After my first pilgrimage to the ocean, I decided to try a more urban accessible path to a closer beach, taking my roommate and the subway, in the hopes that I might find a place I could run to on a whim. I had heard the Rockaways were beautiful, but with a belligerent wind and painfully strict swimming boundaries from insistent lifeguards, it was ominous at best. Stealing myself to the water's edge, by the time it was licking and pushing at my calves I was frozen in place, almost unable to bring myself any further in. Late as it was in the day, I found myself once again greeted by the tide, and all the human and oceanic refuse slapping and sticking to my thighs, being drawn shoreward on a sour sweet smelling wind, with only a hint of brine in its odor. Reality and horror filled me down to the core of my being, I could feel my body stutter in its motion towards the pounding surf and come to a panic-filled stop. Chunks of wrappers and bizarre flat paperlike plant matter swirled around me, and my mind was flooded with images of the ganges river, the masses that bathed themselves and their clothing and animals in the polluted waters, other abused and corrupted natural sources of water that were slightly unreal images in history classes from grade school, of the sea life that breathed and lived in this, how only damaged and mutated genes could survive in the monumental funk, that toxicity would only beget more defensive toxicity in a desperate attempt to survive...

And the the shame I felt was quite possibly the deepest I have ever experienced, my revulsion so intense it felt like a rejection of my roots, of the deepest truths at the core of my being. I was bearing witness to the desecration of the womb from which we all clamored out of, it was no longer far past my peripherals, it is here, and it is real. With a childhood that was comprised of watery memories woven and fed to me by deceitful adults, the disappearing of a weak and lazy father figure, tarot cards on my mother's bed and conch shells and coral in the corners of the bathroom and nooks and crannies of windows, I had always sought a sense of the psuedo mother figure in the shores of my childhood, since I could touch and define its truth, its pervasive sense of reality. Abrasive and temperamental, it burned and bruised without apology, scrubbed me clean of impurities and connected me to something larger, almost omnipresent and rooted me to my sense of self.

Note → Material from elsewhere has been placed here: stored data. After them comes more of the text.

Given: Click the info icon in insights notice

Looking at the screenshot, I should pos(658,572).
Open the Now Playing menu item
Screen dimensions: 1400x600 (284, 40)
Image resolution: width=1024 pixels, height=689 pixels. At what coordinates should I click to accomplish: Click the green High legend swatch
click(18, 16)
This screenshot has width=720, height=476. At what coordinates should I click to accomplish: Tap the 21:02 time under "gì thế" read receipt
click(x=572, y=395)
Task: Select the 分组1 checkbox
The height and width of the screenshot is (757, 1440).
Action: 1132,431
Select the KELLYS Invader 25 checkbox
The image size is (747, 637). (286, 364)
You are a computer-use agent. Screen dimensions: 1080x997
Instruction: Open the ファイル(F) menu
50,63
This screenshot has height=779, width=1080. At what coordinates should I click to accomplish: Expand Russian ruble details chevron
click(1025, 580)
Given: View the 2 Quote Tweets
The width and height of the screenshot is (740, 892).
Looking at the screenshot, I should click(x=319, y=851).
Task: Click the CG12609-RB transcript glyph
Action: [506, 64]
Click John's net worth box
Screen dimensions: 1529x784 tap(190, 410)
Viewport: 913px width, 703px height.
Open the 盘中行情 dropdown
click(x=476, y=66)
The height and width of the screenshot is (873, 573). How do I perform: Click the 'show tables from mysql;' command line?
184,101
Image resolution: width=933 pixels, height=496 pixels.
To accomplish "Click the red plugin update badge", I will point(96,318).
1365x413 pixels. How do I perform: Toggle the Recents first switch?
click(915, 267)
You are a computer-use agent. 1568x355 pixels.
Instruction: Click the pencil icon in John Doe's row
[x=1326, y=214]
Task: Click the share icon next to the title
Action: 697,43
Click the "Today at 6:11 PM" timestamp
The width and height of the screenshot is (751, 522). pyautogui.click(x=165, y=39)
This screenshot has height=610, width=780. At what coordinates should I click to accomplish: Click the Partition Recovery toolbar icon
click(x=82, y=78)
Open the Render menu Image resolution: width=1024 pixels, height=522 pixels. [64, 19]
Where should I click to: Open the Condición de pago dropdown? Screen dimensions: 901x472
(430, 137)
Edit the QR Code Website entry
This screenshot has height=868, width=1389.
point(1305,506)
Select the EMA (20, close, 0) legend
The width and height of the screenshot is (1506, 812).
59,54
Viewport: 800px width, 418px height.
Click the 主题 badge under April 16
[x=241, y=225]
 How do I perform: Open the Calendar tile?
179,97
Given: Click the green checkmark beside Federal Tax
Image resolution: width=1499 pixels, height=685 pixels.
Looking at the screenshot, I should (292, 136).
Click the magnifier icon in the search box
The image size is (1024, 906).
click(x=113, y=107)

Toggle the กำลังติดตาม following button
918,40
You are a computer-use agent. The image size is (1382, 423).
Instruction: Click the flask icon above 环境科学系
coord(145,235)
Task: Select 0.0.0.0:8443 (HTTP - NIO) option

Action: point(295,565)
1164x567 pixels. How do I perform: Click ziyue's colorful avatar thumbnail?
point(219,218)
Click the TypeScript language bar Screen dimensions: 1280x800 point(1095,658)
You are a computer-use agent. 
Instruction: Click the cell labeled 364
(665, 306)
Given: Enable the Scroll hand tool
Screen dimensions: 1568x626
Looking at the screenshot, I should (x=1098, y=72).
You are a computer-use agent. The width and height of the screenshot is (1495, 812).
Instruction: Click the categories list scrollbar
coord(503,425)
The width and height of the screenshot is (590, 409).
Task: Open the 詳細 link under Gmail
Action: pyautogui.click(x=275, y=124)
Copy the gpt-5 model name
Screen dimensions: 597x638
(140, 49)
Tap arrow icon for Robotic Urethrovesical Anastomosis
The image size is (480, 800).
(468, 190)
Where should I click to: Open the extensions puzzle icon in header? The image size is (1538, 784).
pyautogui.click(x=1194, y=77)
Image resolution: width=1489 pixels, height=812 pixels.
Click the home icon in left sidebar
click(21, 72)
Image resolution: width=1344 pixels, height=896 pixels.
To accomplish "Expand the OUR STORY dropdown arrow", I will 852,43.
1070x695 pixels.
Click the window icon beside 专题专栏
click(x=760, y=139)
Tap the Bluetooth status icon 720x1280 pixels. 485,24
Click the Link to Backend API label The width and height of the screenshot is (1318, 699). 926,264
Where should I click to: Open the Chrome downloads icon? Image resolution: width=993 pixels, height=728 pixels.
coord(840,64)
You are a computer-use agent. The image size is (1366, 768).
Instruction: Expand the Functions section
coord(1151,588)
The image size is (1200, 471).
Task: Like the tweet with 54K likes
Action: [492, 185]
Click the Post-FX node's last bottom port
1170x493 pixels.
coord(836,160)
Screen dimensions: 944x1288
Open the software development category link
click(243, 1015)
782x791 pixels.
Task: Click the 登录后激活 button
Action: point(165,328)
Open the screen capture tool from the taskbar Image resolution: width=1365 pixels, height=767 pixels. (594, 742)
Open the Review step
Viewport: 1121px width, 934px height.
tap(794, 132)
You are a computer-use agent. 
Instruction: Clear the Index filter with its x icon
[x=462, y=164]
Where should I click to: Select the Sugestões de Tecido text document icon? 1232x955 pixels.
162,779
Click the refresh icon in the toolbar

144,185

Now, in what seems to be a perpetual coming of age, as all my deepest beliefs are being tested and redefined, the ocean continues the shattering of my deepest childlike perceptions. Circumstance like a tidal wave is battering everything I have ever used to define myself and my reality, and when the floodwaters drain away, I only wonder what will be left after the deluge, what will still be rooted, who it will be standing in my place, and whether or not she will still have my sassy grin.